Best to check the numbers that on there and compare.

SL32 2R025 - AMETHERM - NTC THERMISTOR | Newark

and if you are in the UK, Farnell...

SL32 10015 - AMETHERM - THERMISTOR, SERIES SL32 | Farnell United Kingdom

Important to make sure you have the right number so you can limit the initial voltage until it gradually heats up and drops to lower resistance (some to 2 ohms or so) allowing for everything to go in.
 

bhuckabee

Member
2013-03-03 4:38 pm
really blurry printing on thermistor

yeah it looks like the camera was out of focus but it's actually the crappy printing on the part. I think you're right about it being a thermistor. I'm trying to figure out if it was damaged before my attempt to repair the transformer. WHen I plugged everything in, the original short seemed ok but then this thermistor got very hot and cracked. I can't find any method described on-line to test the actual toroidal transformer.
 

bhuckabee

Member
2013-03-03 4:38 pm
sorry for previous post I see in the description of each that they are rather different. 10ohm or 2ohm. The amp goes to 2 ohm but I imagine that has nothing to do with this component.

Thanks so much for pointing me in the right direction.
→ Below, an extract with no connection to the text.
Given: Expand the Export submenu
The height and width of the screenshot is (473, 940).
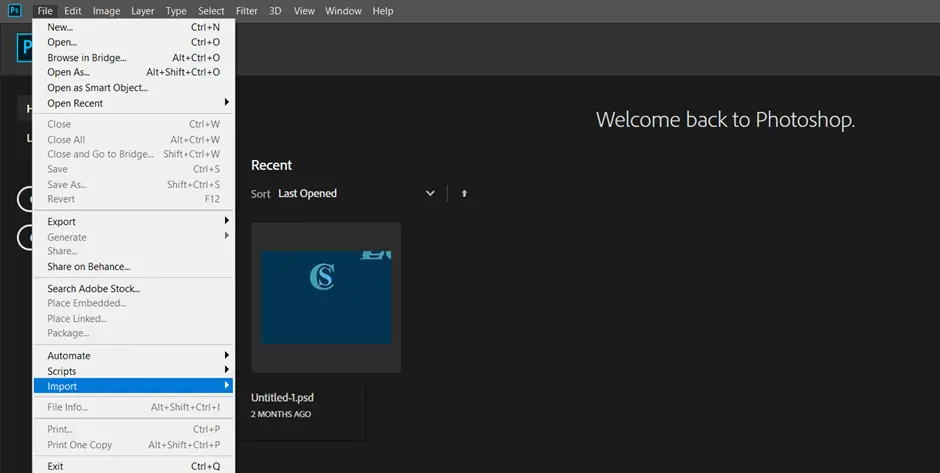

Only wish I knew what to do now...
 

bhuckabee

Member
2013-03-03 4:38 pm
Any notion how to go about testing a toroidal transformer to see if it's shorting or something on the board?

I'm wondering if someone had hooked it up to too many speakers reducing the load to under 2 ohm thus overloading the amp. Thing is, I'm a novice and am not sure if the transformer would fry or another component when this type of load scenario occurs.
 
I am assuming that is a Peavey PV900 amp. It shares the schematic with the PV1500. COntact them - customerservice@peavey.com - and ask for the schemtic.

Is there a second one of these parts right next to the bad one, called R2?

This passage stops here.